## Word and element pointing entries
§
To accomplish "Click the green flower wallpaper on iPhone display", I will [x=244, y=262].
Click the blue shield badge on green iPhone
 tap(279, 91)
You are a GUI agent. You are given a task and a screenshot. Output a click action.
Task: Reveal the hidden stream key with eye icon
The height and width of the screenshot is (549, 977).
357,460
§
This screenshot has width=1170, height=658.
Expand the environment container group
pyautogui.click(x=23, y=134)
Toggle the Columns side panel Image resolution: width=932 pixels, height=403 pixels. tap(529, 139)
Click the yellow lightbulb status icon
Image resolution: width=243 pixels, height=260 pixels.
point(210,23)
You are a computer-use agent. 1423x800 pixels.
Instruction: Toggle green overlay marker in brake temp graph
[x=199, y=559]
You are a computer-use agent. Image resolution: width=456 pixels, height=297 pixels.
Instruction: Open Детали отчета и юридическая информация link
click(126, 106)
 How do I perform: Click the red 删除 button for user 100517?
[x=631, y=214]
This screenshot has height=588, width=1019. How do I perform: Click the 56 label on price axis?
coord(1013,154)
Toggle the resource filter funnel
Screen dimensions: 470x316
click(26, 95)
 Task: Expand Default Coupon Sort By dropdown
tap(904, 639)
§
## What is being asked
Copy out the entries again, without changes, from the line containing "This screenshot has width=1170, height=658." through the line containing "[x=631, y=214]", including both of those lines.

## Reply
This screenshot has width=1170, height=658.
Expand the environment container group
pyautogui.click(x=23, y=134)
Toggle the Columns side panel Image resolution: width=932 pixels, height=403 pixels. tap(529, 139)
Click the yellow lightbulb status icon
Image resolution: width=243 pixels, height=260 pixels.
point(210,23)
You are a computer-use agent. 1423x800 pixels.
Instruction: Toggle green overlay marker in brake temp graph
[x=199, y=559]
You are a computer-use agent. Image resolution: width=456 pixels, height=297 pixels.
Instruction: Open Детали отчета и юридическая информация link
click(126, 106)
 How do I perform: Click the red 删除 button for user 100517?
[x=631, y=214]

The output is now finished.